Available records:

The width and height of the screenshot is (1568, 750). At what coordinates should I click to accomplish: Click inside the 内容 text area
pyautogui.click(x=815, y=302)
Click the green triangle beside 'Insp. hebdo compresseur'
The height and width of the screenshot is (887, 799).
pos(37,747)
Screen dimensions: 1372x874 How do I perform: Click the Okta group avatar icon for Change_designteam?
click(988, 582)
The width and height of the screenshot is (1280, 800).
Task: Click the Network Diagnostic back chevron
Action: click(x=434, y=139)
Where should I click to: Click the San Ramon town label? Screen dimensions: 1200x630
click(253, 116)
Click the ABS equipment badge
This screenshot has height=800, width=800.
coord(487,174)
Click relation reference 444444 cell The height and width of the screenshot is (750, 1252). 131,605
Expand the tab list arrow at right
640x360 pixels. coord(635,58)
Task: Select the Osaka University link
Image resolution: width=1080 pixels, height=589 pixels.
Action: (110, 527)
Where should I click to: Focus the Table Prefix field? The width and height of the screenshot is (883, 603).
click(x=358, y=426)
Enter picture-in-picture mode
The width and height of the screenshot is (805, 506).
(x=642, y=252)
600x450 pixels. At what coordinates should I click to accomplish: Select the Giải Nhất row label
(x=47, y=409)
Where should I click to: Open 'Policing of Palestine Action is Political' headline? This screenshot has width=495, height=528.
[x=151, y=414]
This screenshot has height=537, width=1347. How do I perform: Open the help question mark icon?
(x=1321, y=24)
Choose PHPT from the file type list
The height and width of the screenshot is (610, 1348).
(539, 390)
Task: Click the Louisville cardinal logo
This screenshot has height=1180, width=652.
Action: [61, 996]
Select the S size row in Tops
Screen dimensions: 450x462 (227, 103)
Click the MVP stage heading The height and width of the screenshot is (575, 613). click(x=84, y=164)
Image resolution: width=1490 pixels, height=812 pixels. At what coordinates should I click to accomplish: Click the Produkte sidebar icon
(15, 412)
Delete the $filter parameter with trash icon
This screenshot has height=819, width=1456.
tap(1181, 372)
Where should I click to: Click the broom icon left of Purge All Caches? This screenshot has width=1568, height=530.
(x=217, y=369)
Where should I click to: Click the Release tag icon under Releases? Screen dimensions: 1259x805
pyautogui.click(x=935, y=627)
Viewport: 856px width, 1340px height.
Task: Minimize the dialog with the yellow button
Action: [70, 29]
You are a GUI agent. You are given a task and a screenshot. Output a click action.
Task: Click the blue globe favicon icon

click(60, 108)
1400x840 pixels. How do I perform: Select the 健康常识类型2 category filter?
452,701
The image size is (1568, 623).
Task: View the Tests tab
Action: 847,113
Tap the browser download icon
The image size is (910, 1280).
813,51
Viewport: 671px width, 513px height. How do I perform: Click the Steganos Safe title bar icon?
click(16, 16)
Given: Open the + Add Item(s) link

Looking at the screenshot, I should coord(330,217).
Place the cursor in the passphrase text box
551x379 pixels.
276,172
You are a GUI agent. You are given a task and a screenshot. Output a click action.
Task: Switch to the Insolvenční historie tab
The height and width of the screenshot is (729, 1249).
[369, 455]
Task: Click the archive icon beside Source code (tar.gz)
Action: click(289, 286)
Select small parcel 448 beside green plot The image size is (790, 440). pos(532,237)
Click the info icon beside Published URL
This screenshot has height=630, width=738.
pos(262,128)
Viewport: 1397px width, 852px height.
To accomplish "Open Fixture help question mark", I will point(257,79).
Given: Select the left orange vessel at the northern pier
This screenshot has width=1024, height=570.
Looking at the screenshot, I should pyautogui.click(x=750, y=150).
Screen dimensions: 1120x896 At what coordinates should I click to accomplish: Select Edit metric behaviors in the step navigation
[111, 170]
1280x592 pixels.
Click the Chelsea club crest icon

Stated task: Copy every line of the items above that contains the string "mark". Uppercase and lowercase must match.

Response below:
This screenshot has height=537, width=1347. How do I perform: Open the help question mark icon?
To accomplish "Open Fixture help question mark", I will point(257,79).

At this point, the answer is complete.